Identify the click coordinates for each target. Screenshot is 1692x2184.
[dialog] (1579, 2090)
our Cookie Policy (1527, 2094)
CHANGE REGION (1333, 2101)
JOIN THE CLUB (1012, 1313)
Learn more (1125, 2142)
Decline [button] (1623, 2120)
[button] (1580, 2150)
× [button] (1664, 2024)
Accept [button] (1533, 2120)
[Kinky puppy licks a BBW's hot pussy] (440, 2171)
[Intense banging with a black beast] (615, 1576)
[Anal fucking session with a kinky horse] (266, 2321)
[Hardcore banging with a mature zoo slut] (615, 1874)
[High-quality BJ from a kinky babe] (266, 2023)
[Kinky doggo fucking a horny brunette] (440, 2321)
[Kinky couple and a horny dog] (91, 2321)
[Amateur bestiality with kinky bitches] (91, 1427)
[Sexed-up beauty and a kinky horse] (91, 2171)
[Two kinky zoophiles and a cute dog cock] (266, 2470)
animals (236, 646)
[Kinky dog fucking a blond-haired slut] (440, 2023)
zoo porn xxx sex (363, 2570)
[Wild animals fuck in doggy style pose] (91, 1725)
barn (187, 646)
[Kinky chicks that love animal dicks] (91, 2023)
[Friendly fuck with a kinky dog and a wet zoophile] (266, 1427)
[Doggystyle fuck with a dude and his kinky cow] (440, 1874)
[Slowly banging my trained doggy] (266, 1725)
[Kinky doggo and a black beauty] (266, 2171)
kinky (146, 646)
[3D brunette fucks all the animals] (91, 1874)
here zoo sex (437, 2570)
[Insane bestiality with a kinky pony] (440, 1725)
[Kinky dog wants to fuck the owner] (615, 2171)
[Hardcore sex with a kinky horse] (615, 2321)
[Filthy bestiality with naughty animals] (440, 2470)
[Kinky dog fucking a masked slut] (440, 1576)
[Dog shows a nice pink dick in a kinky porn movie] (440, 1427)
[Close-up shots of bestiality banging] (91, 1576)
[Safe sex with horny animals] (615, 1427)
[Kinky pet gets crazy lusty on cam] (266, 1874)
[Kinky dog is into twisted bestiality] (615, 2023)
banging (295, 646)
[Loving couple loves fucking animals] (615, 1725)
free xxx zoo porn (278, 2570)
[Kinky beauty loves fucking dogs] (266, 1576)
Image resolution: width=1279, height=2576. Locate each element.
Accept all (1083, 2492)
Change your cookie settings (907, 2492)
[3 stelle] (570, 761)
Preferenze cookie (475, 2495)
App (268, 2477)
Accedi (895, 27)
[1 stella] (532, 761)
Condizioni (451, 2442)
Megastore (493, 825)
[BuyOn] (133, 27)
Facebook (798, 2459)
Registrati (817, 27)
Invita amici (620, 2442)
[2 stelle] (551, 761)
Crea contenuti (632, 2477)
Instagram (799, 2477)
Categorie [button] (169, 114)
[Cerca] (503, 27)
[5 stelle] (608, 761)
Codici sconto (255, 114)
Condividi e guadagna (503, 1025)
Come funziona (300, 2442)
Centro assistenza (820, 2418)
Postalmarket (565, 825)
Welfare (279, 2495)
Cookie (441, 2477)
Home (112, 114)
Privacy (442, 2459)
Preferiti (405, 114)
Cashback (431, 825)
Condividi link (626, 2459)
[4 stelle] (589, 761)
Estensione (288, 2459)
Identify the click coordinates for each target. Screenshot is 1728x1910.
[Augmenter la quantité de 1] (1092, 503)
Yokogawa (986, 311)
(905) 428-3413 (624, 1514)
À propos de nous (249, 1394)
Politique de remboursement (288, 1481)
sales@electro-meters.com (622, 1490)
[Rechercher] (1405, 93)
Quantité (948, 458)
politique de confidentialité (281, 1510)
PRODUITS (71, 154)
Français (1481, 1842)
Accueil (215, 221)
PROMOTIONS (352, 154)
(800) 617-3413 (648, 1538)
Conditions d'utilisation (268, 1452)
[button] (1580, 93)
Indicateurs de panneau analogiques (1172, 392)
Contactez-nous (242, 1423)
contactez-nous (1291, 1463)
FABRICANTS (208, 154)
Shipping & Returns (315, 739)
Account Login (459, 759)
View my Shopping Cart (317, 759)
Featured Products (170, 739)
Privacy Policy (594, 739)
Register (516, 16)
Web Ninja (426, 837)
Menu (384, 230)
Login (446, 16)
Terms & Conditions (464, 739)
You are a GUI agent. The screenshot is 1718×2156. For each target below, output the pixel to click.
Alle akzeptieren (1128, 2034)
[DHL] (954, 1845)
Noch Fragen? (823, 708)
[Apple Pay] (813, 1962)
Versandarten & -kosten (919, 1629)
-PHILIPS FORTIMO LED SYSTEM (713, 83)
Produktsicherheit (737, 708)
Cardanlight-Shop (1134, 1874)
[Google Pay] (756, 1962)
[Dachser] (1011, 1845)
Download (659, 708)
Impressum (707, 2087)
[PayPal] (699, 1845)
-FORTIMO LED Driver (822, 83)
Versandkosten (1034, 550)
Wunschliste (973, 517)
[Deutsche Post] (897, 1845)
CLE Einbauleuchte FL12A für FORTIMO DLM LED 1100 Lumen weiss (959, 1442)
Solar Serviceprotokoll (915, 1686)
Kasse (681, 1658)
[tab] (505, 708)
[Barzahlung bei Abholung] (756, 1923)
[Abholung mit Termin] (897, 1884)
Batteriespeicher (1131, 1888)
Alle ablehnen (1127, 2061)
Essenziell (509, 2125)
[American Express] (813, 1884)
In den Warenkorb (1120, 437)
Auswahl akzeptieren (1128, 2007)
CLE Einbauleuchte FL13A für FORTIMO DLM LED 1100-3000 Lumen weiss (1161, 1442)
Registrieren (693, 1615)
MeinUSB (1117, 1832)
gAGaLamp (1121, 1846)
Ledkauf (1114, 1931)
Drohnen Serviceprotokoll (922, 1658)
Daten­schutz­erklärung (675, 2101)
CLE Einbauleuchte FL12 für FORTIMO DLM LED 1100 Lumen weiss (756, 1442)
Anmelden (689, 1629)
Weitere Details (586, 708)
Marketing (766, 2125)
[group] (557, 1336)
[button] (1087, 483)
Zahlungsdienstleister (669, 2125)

---------------

Task statement — Looking at the records above, how many lines include "coordinates"? Please give the number and nothing more.

The answer — 2